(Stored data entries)
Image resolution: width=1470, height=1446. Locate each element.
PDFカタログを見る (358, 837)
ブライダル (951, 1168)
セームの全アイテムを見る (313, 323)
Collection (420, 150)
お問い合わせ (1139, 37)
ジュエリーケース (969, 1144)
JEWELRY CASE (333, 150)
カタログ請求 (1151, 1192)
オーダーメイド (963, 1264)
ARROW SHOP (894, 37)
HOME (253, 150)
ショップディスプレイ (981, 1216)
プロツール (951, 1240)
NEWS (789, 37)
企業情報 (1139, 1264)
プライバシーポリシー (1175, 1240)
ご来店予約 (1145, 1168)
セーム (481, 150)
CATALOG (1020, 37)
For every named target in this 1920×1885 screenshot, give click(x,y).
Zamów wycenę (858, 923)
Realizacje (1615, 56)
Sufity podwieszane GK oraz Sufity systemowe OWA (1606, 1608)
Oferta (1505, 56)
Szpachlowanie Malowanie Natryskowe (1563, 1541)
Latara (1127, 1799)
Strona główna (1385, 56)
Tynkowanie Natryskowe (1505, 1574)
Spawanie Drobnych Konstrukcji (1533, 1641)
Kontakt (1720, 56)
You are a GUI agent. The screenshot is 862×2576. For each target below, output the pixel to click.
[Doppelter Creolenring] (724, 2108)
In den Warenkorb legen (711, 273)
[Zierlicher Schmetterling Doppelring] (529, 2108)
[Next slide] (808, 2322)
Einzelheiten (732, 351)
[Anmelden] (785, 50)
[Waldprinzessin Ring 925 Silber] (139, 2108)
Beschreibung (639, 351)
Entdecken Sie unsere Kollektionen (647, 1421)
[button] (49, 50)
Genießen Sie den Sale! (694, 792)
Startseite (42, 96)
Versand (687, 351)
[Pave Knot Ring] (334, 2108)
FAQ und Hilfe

Problem statement: Looking through the data above, count the lines that include the string "Natryskowe" and give only the count.

Reply to the exercise: 2